EXERCISE GOAL
Take the line with "Viewport: 1048px width, 761px" as the first and the last line of the data as the end. Write out both and every line between exactly, except pictures.
=== SOURCE MATERIAL ===
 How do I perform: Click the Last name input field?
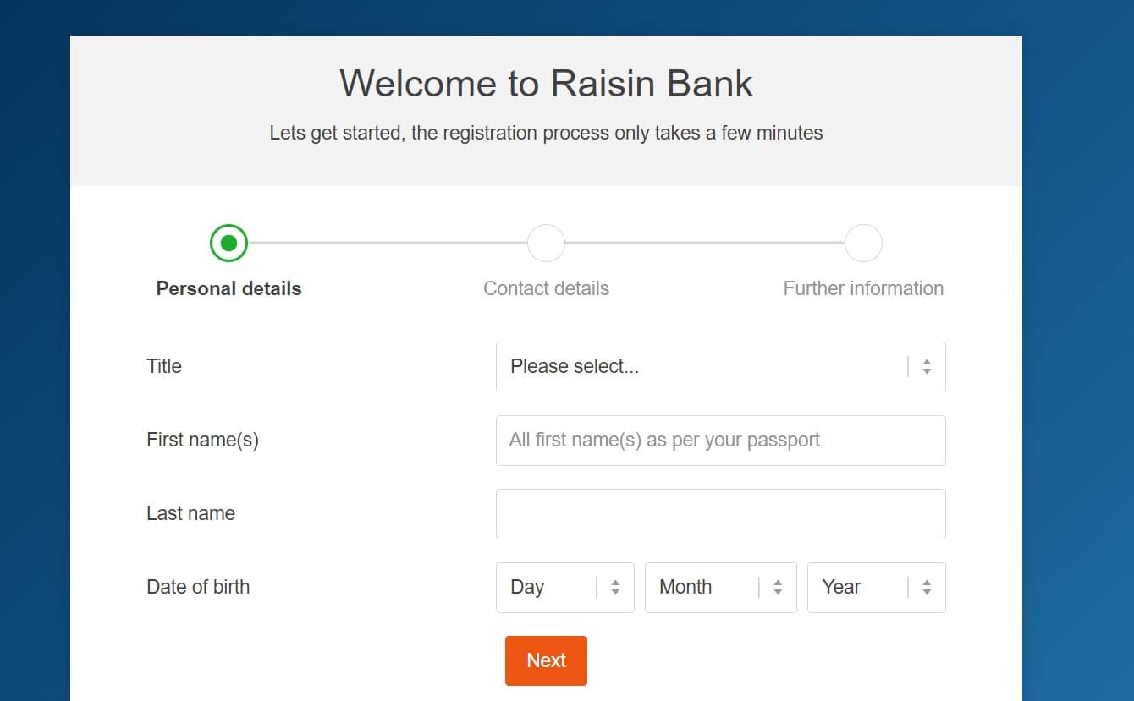[720, 513]
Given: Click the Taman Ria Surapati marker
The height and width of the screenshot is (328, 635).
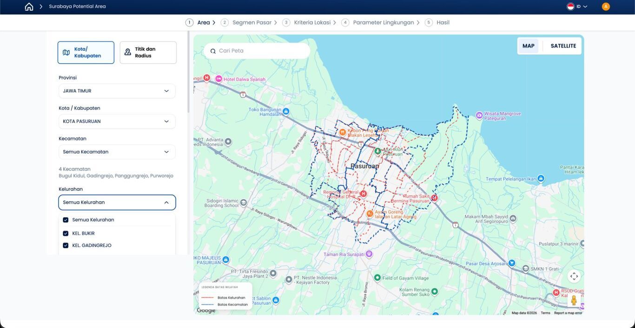Looking at the screenshot, I should click(369, 254).
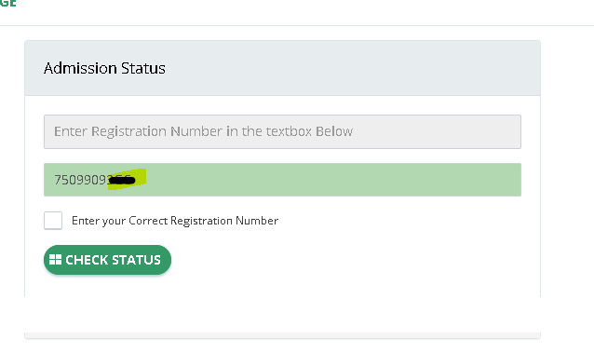Focus the green registration number field
This screenshot has height=353, width=594.
click(x=283, y=180)
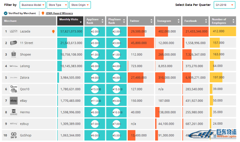Sort table by Twitter column

pyautogui.click(x=141, y=21)
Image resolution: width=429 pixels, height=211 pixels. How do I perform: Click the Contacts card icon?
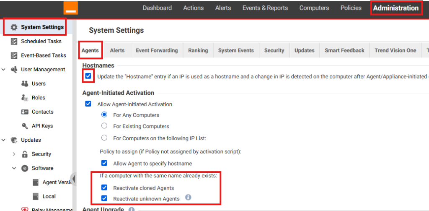[24, 112]
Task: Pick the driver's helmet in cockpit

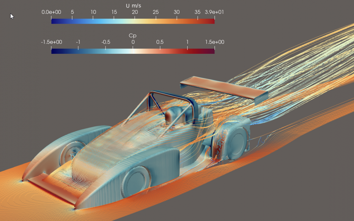Action: click(x=174, y=116)
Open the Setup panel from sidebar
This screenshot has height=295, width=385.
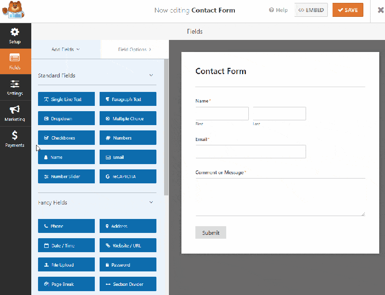coord(14,36)
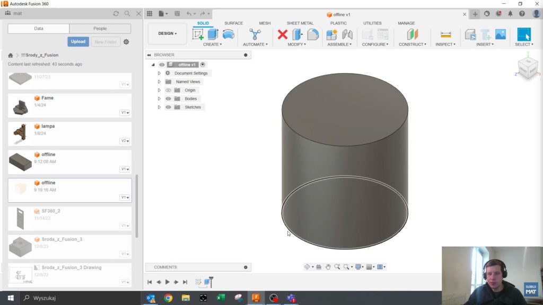Select the Create Sketch tool
Screen dimensions: 543x305
click(197, 34)
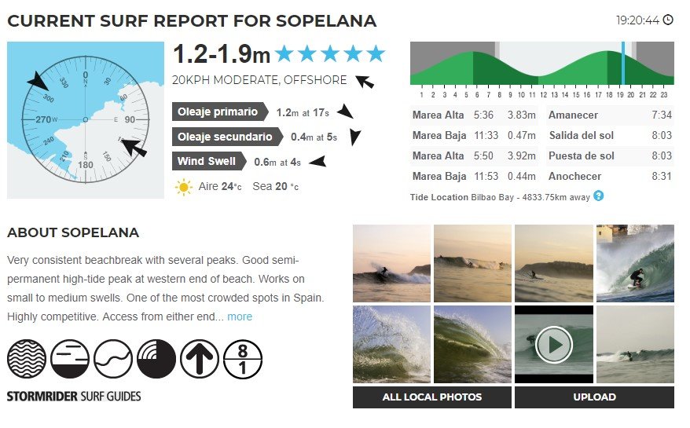Click the wavy-lines circular Stormrider icon
Image resolution: width=690 pixels, height=428 pixels.
pos(27,360)

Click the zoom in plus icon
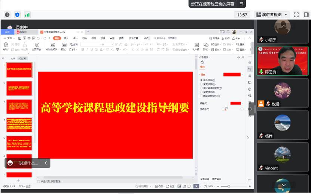[x=250, y=186]

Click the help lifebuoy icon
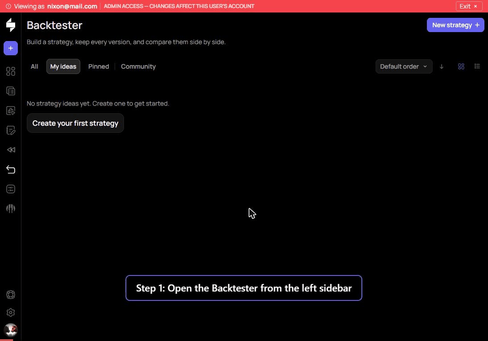coord(11,294)
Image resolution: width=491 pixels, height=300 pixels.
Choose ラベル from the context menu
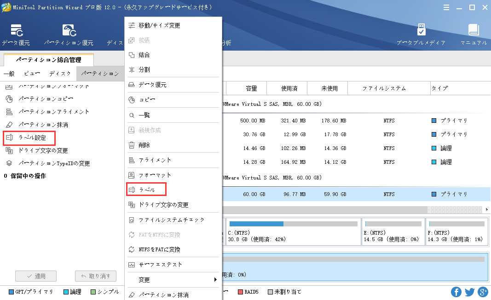click(146, 190)
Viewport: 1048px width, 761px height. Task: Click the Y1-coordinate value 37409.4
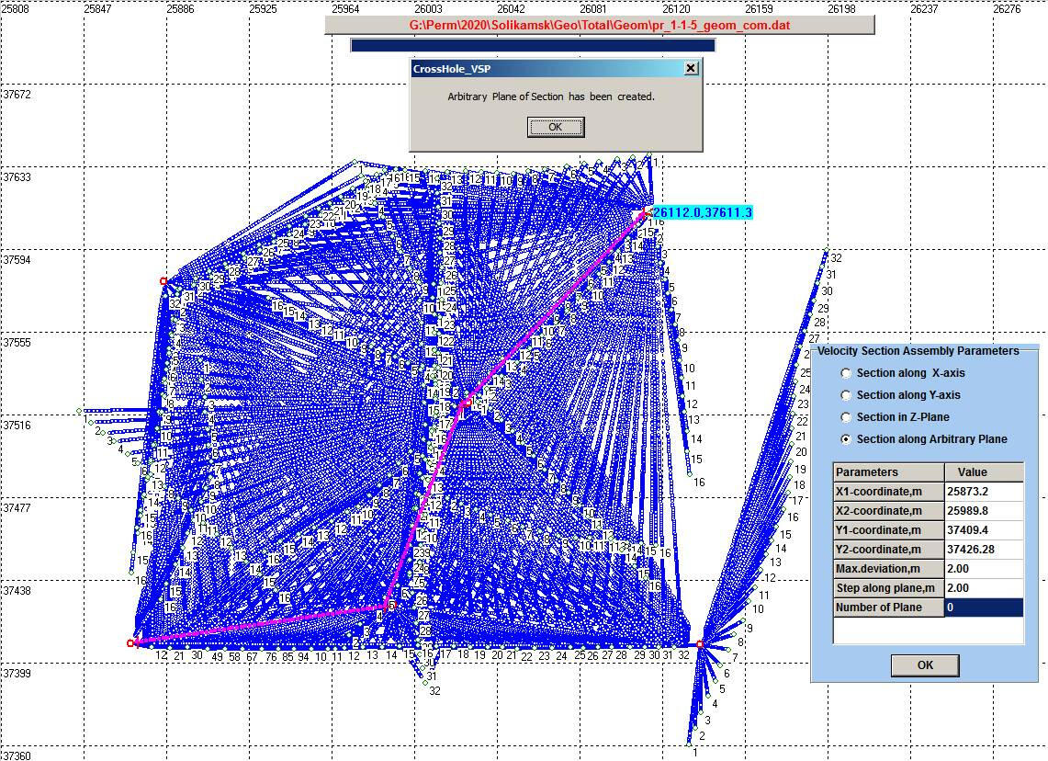click(983, 530)
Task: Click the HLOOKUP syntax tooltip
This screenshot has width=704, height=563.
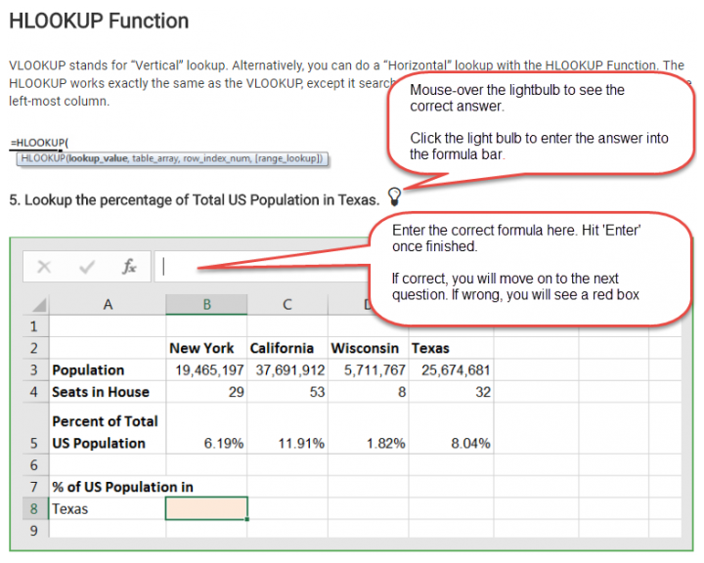Action: pos(171,158)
===
ANSWER
Viewport: 1048px width, 761px height. Task: Click the Y1-coordinate value 37409.4
click(983, 530)
Task: Click the HLOOKUP syntax tooltip
This screenshot has width=704, height=563.
Action: pos(171,158)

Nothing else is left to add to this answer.